Scientists manage to give mice ‘eating disorders’ by knocking out one gene

By Rachel Feltman

If you give a mouse an eating disorder, you might just figure out how to treat the disease in humans. In a new study published Thursday in Cell Press, researchers created mice who lacked a gene associated with disordered eating in humans. Without it, the mice showed behaviors not unlike those seen in humans with eating disorders: They tended to be obsessive compulsive and have trouble socializing, and they were less interested in eating high-fat food than the control mice. The findings could lead to novel drug treatments for some of the 24 million Americans estimated to suffer from eating disorders.

In a 2013 study, the same researchers went looking for genes that might contribute to the risk of an eating disorder. Anorexia nervosa and bulimia nervosa aren’t straightforwardly inherited — there’s definitely more to an eating disorder than your genes — but it does seem like some families might have higher risks than others. Sure enough, the study of two large families, each with several members who had eating disorders, yielded mutations in two interacting genes. In one family, the estrogen-related receptor α (ESRRA) gene was mutated. The other family had a mutation on another gene that seemed to affect how well ESRRA could do its job.

So in the latest study, they created mice that didn’t have ESRRA in the parts of the brain associated with eating disorders.

“You can’t go testing this kind of gene expression in a human,” lead author and University of Iowa neuroscientist Michael Lutter said. “But in mice, you can manipulate the expression of the gene and then look at how it changes their behavior.”

It’s not a perfect analogy to what the gene mutation might do in a human, but the similarities can allow researchers to figure out the mechanism that causes the connection between your DNA and your eating habits.
________
#### [Study questions]
• 1. List the behaviors that the article on mice with eating disorders says the mice lacking the gene showed.
• 2. According to the article on mice with eating disorders, which gene was mutated in one of the two families in the 2013 study?
The records that come next have no connection to the article on mice with eating disorders.

#### [Supplied records]
________
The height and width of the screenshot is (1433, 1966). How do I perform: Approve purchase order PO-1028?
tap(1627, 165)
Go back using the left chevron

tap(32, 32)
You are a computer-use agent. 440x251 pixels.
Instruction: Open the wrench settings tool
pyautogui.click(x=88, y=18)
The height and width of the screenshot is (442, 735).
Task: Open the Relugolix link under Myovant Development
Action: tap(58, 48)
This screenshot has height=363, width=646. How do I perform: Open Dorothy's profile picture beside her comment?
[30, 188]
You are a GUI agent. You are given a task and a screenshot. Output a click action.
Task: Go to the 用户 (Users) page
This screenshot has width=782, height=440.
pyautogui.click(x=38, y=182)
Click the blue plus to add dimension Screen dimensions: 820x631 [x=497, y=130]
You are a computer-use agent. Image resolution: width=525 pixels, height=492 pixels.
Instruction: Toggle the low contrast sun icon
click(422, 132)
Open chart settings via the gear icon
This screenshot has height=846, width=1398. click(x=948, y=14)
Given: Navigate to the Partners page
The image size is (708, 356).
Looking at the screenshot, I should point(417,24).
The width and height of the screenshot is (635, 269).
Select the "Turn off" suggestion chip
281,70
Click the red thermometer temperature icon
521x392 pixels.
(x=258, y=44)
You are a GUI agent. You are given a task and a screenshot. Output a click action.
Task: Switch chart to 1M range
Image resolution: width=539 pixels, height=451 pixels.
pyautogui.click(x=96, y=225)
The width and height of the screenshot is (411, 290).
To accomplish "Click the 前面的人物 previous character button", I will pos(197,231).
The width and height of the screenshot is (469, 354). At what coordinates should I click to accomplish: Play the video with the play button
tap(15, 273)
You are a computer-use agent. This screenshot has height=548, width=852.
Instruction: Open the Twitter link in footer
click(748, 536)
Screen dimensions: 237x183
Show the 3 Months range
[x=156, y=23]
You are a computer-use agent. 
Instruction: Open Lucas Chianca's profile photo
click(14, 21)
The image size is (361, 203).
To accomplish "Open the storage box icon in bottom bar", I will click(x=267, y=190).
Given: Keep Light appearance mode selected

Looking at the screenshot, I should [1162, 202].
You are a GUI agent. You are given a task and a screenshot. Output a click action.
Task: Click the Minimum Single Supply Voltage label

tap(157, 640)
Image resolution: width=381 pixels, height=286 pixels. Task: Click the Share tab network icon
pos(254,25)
________
#### [Task-by-task results]
• 1.
They tended to be obsessive compulsive.
They had trouble socializing.
They were less interested in eating high-fat food than the control mice.

• 2. The estrogen-related receptor α (ESRRA) gene.